::: TEXT SEGMENT

Bulgarian Roman Catholic bishop (born 1950)

Georgi Ivanov Yovchev (Георги Иванов Йовчев; born 6 May 1950) is a Bulgarian Roman Catholic prelate, who served as a bishop of the Diocese of Sofia and Plovdiv from 1995 until his retirement in 2025.

==Early life and education==
Georgi Ivanov Yovchev was born in Sekirovo, a part of the town of Rakovski, Bulgaria and was educated at Professional School of Agriculture in Belozem where he studied internal combustion engines. His military service was in Sofia. Because of the Communist regime, he secretly prepared for the priesthood, being parish priest in Plovdiv, Rakovski, Kaloyanovo, Duvanlii and Zhitnitsa.

==Religious career==
On 9 May 1976, Yovchev was ordained Catholic priest by Bishop Bogdan Dobranov. He studied theology at the Pontifical Oriental Institute in Rome, Italy.

::::::
::: EXERCISE DATA

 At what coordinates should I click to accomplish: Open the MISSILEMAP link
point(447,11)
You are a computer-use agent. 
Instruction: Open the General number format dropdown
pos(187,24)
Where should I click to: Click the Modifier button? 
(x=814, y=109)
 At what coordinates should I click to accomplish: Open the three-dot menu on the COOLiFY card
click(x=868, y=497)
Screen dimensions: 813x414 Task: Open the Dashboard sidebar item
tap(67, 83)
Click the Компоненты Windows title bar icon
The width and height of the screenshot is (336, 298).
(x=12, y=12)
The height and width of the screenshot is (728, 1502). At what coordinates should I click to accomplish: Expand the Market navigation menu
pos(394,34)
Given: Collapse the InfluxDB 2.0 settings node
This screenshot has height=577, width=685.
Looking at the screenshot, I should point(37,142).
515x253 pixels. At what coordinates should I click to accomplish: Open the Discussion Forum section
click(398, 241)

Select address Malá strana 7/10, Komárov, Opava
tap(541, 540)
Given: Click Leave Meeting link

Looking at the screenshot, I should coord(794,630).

::::::

REQUIRED WORK:
Rewrite the part of the text on the Bulgarian bishop that opens with the words "Georgi Ivanov Yovchev (Георги" and closes with "retirement in 2025.", swapping "prelate" for "cleric".

SOLUTION TO THIS TASK:
Georgi Ivanov Yovchev (Георги Иванов Йовчев; born 6 May 1950) is a Bulgarian Roman Catholic cleric, who served as a bishop of the Diocese of Sofia and Plovdiv from 1995 until his retirement in 2025.